Independent Contractors & Employment Guidelines in the Czech Republic

Contractor length allowance

No limitations as long as the worker is a genuine contractor and not a disguised employment relationship.

Fixed-term contract limitation

Fixed-term employment contracts can neither exceed three years nor be repeated more than twice for a maximum of nine years combined.

What makes someone an employee

In the Czech Republic, workers fall under two different categories: (1) permanent employees of a company and (2) self-employed or independent contractors. Employees sign employment contracts (or, in limited circumstances, an agreement to complete a job or perform work), while independent contractors sign civil law contracts. Distinguishing the two categories can be a legally difficult task, which often involves analysing the subtle details of the relationship between a worker and a company.

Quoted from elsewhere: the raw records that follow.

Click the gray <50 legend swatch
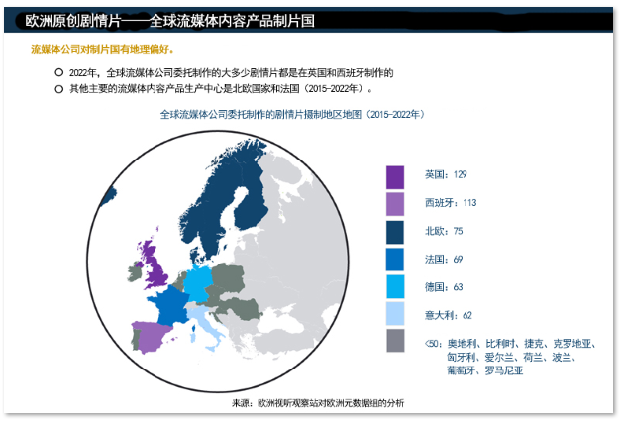 pyautogui.click(x=396, y=342)
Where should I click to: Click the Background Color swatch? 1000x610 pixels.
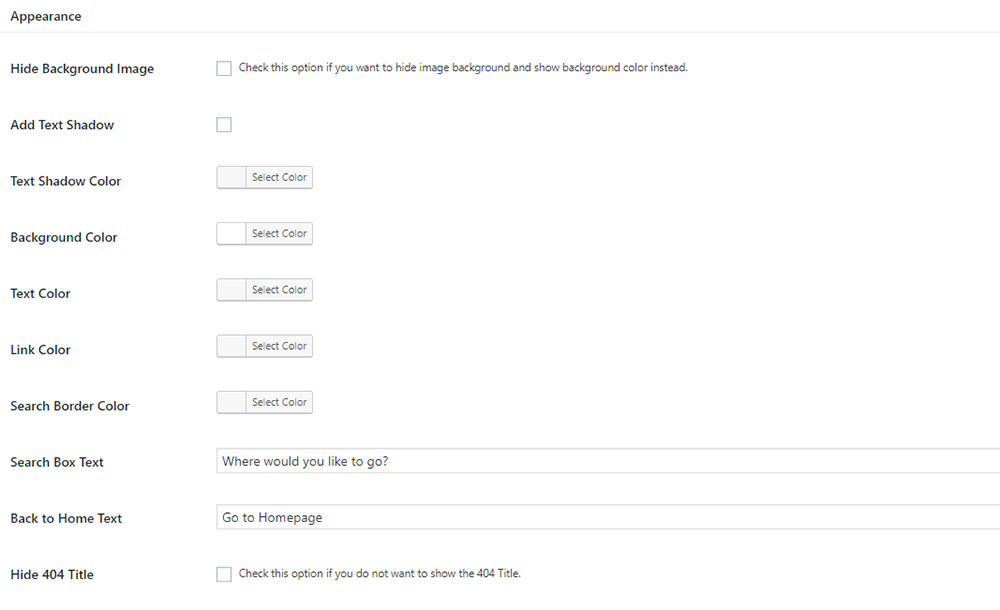(x=232, y=234)
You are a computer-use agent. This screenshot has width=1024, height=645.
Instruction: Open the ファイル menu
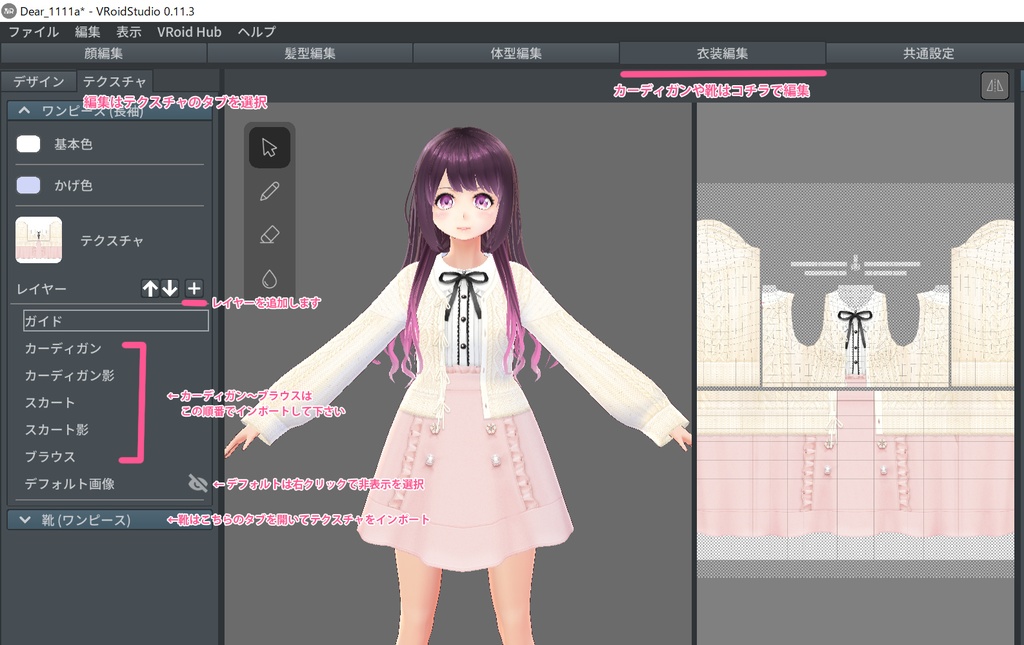33,31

The Czech Supreme Court looks at the following characteristics of an employment relationship, which are enshrined in the Labour Code:
  • The working relationship involves the employer as a superior and the employee as a subordinate (subordination)
  • The work is performed in the employer’s name
  • The employer gives instructions on how the work should be performed
  • The employee cannot engage with a different person to do the work and must perform it themselves
As a consequence of the points above, the following characteristics also become part of dependent work, as work is performed:
  • for a salary or remuneration
  • at the employer’s expense and responsibility
  • during working hours at the employer’s workplace or at another agreed place
On the other hand, genuine independent contractors are characterized by the following:
  • providing services to multiple clients and not having an exclusive relationship with just one
  • providing services to a client at different amounts weekly or monthly
  • controlling where work is carried out (not being assigned a workplace by a customer)
  • performing activities beyond the scope of employment law relationships
  • receiving remuneration for the service performed, with the possibility of fluctuations based on an output
  • being responsible for the expenses arising from the activity, including owning their own tools for work
  • not presenting themselves under the company’s name, not wearing clothes with the company’s logo, not having business cards or an email address that mentions the company
  • stipulating their own hours of work
  • not being an integral part of an organisational chart of the client
  • bearing the burden and risk of the work performance
  • being able to outsource the work to someone else (e.g., a subcontractor or a third party)

Employee vs contractor

Employees and independent contractors are treated differently in various regards (e.g., benefits entitlement, tax contributions, leaves, and protection against termination). Employees are entitled to all the statutory benefits and rights covered under the Labour Code, including but not limited to the right to trade unions, the minimum statutory annual leave and wage, maximum working hours weekly, overtime, notice period before termination, and severance payment. Independent contractors, on the other hand, are not entitled to such employment benefits and rights, as they are not covered by the Labour Code. Pension and social security benefits (such as sick and maternity leave) are available to contractors as long as they make voluntarily contributions to them.
Regarding termination, companies need to have a valid and fair reason (which corresponds to a reason explicitly stipulated in the Labour Code) to terminate an employee. But contractors aren’t entitled to any increased protection such as a notice period or severance pay (unless agreed otherwise). Contracts could technically be terminated overnight for any cause if agreed in advance. Most health and safety regulations and employer’s liability are not extended to contractors.

Penalties for Misclassification in the Czech Republic

Companies found guilty of misclassification can be fined between CZK 50,000 and CZK 10,000,000 for the offence, plus be liable for employment income tax, health insurance, and social security contributions for the employee, including a duty of payment of overhead surcharges, related interests, and sanctions.